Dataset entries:
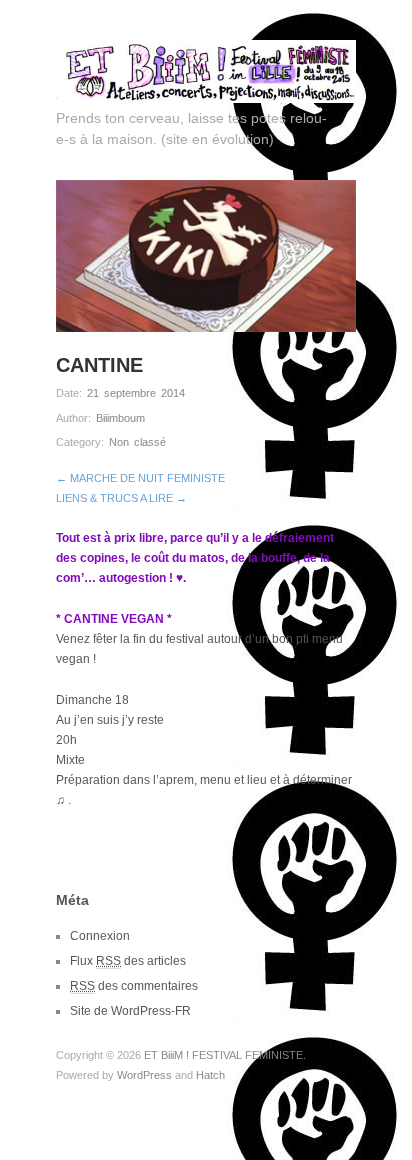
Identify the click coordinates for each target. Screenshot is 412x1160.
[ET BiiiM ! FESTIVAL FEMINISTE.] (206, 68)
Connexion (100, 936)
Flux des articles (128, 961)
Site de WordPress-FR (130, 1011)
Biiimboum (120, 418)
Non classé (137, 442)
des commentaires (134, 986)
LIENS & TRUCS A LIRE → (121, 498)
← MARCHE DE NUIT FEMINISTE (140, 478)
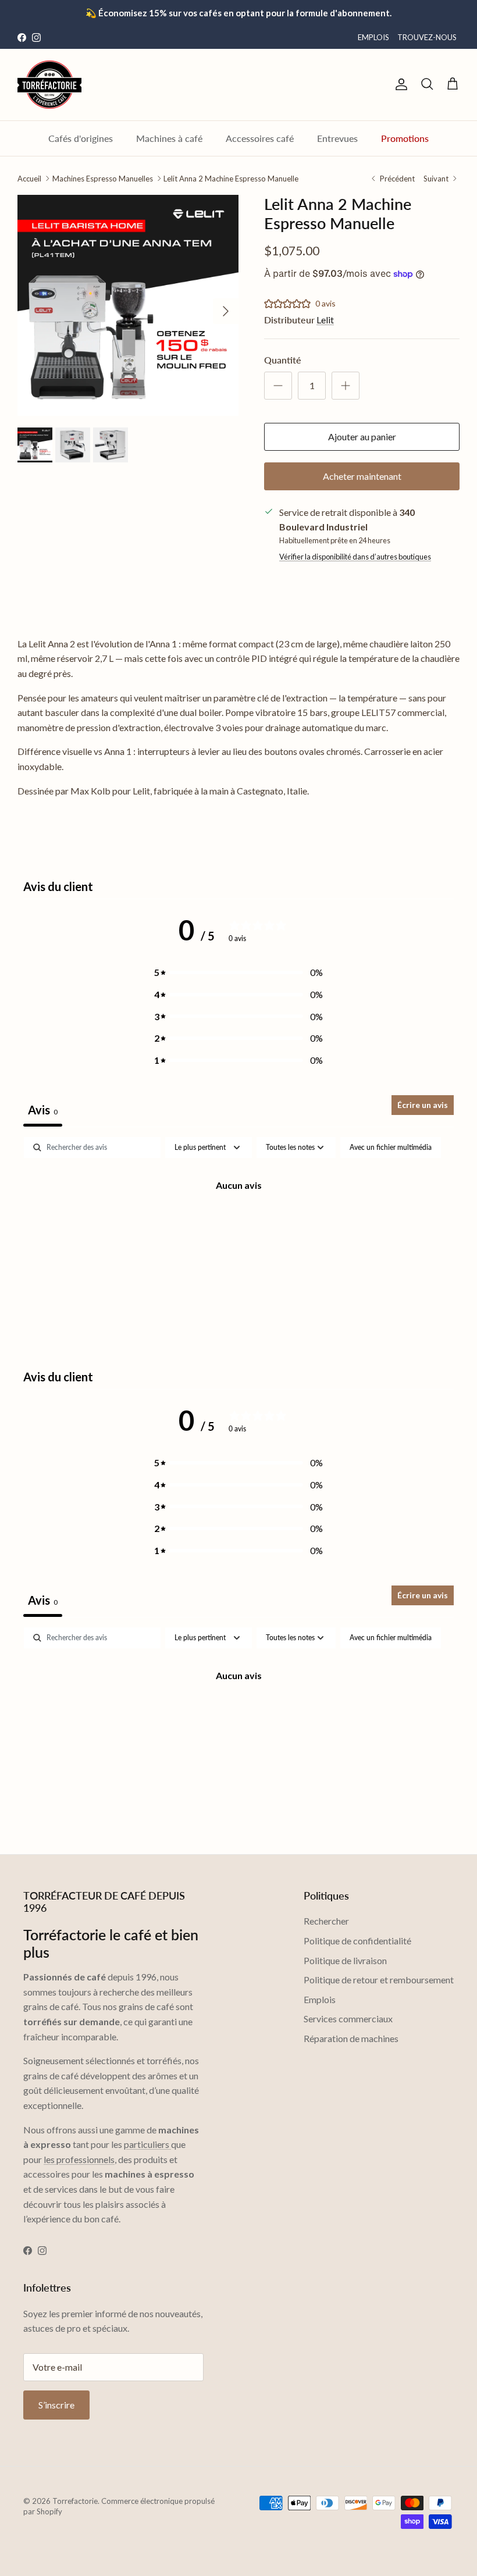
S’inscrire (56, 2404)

▶ **Exercise brief**
Nothing but the lines from the one containing "[ET BiiiM ! FESTIVAL FEMINISTE.] (206, 68)" through the final line of the entries above should be given again, each exactly as written; omit the pictures.

▶ **Answer**
[ET BiiiM ! FESTIVAL FEMINISTE.] (206, 68)
Connexion (100, 936)
Flux des articles (128, 961)
Site de WordPress-FR (130, 1011)
Biiimboum (120, 418)
Non classé (137, 442)
des commentaires (134, 986)
LIENS & TRUCS A LIRE → (121, 498)
← MARCHE DE NUIT FEMINISTE (140, 478)
S’inscrire (56, 2404)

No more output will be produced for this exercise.